(MATERIAL SUPPLIED Opens)

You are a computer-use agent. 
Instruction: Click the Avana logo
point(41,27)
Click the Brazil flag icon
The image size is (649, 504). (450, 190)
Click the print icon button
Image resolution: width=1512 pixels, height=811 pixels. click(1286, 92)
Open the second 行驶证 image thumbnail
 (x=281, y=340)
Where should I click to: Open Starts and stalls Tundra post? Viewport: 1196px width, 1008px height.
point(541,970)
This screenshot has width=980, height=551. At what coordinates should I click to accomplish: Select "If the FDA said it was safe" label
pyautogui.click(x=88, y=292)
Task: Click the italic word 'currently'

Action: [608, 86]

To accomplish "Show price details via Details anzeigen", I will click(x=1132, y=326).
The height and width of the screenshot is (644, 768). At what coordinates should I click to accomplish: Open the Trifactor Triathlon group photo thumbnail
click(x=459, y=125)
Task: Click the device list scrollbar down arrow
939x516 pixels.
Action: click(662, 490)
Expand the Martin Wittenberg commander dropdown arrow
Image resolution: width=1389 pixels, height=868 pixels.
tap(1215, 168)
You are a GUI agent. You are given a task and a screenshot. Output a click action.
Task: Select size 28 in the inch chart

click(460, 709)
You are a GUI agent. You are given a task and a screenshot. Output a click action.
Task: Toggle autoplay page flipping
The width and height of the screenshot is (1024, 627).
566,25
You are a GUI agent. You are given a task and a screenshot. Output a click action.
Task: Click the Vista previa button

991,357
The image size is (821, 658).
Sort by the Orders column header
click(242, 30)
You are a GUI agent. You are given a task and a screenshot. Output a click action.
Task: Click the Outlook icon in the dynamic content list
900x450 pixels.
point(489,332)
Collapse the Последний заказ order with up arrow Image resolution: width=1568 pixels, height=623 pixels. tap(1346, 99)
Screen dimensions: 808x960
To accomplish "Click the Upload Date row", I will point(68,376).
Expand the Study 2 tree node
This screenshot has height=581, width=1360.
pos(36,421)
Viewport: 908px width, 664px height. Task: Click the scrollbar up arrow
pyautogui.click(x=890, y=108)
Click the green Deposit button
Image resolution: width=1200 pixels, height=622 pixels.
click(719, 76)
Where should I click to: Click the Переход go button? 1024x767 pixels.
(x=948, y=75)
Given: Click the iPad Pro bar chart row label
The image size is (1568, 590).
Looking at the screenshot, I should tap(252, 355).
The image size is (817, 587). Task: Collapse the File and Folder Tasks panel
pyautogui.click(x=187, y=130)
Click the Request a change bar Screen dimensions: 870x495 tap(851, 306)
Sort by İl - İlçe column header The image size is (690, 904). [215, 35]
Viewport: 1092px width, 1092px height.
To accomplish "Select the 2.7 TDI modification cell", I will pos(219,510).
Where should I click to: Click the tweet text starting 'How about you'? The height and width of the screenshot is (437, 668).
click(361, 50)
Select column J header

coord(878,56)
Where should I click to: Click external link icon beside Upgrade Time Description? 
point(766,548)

(MATERIAL SUPPLIED Closes)

## WORK TASK
The data must be given again in full. Keep every line identical.

## EXERCISE SOLUTION
You are a computer-use agent. 
Instruction: Click the Avana logo
point(41,27)
Click the Brazil flag icon
The image size is (649, 504). (450, 190)
Click the print icon button
Image resolution: width=1512 pixels, height=811 pixels. click(1286, 92)
Open the second 行驶证 image thumbnail
 (x=281, y=340)
Where should I click to: Open Starts and stalls Tundra post? Viewport: 1196px width, 1008px height.
point(541,970)
This screenshot has width=980, height=551. At what coordinates should I click to accomplish: Select "If the FDA said it was safe" label
pyautogui.click(x=88, y=292)
Task: Click the italic word 'currently'

Action: [608, 86]

To accomplish "Show price details via Details anzeigen", I will click(x=1132, y=326).
The height and width of the screenshot is (644, 768). At what coordinates should I click to accomplish: Open the Trifactor Triathlon group photo thumbnail
click(x=459, y=125)
Task: Click the device list scrollbar down arrow
939x516 pixels.
Action: click(662, 490)
Expand the Martin Wittenberg commander dropdown arrow
Image resolution: width=1389 pixels, height=868 pixels.
tap(1215, 168)
You are a GUI agent. You are given a task and a screenshot. Output a click action.
Task: Select size 28 in the inch chart

click(460, 709)
You are a GUI agent. You are given a task and a screenshot. Output a click action.
Task: Toggle autoplay page flipping
The width and height of the screenshot is (1024, 627).
566,25
You are a GUI agent. You are given a task and a screenshot. Output a click action.
Task: Click the Vista previa button

991,357
The image size is (821, 658).
Sort by the Orders column header
click(242, 30)
You are a GUI agent. You are given a task and a screenshot. Output a click action.
Task: Click the Outlook icon in the dynamic content list
900x450 pixels.
point(489,332)
Collapse the Последний заказ order with up arrow Image resolution: width=1568 pixels, height=623 pixels. tap(1346, 99)
Screen dimensions: 808x960
To accomplish "Click the Upload Date row", I will point(68,376).
Expand the Study 2 tree node
This screenshot has height=581, width=1360.
pos(36,421)
Viewport: 908px width, 664px height. Task: Click the scrollbar up arrow
pyautogui.click(x=890, y=108)
Click the green Deposit button
Image resolution: width=1200 pixels, height=622 pixels.
click(719, 76)
Where should I click to: Click the Переход go button? 1024x767 pixels.
(x=948, y=75)
Given: Click the iPad Pro bar chart row label
The image size is (1568, 590).
Looking at the screenshot, I should tap(252, 355).
The image size is (817, 587). Task: Collapse the File and Folder Tasks panel
pyautogui.click(x=187, y=130)
Click the Request a change bar Screen dimensions: 870x495 tap(851, 306)
Sort by İl - İlçe column header The image size is (690, 904). [215, 35]
Viewport: 1092px width, 1092px height.
To accomplish "Select the 2.7 TDI modification cell", I will pos(219,510).
Where should I click to: Click the tweet text starting 'How about you'? The height and width of the screenshot is (437, 668).
click(361, 50)
Select column J header

coord(878,56)
Where should I click to: Click external link icon beside Upgrade Time Description? 
point(766,548)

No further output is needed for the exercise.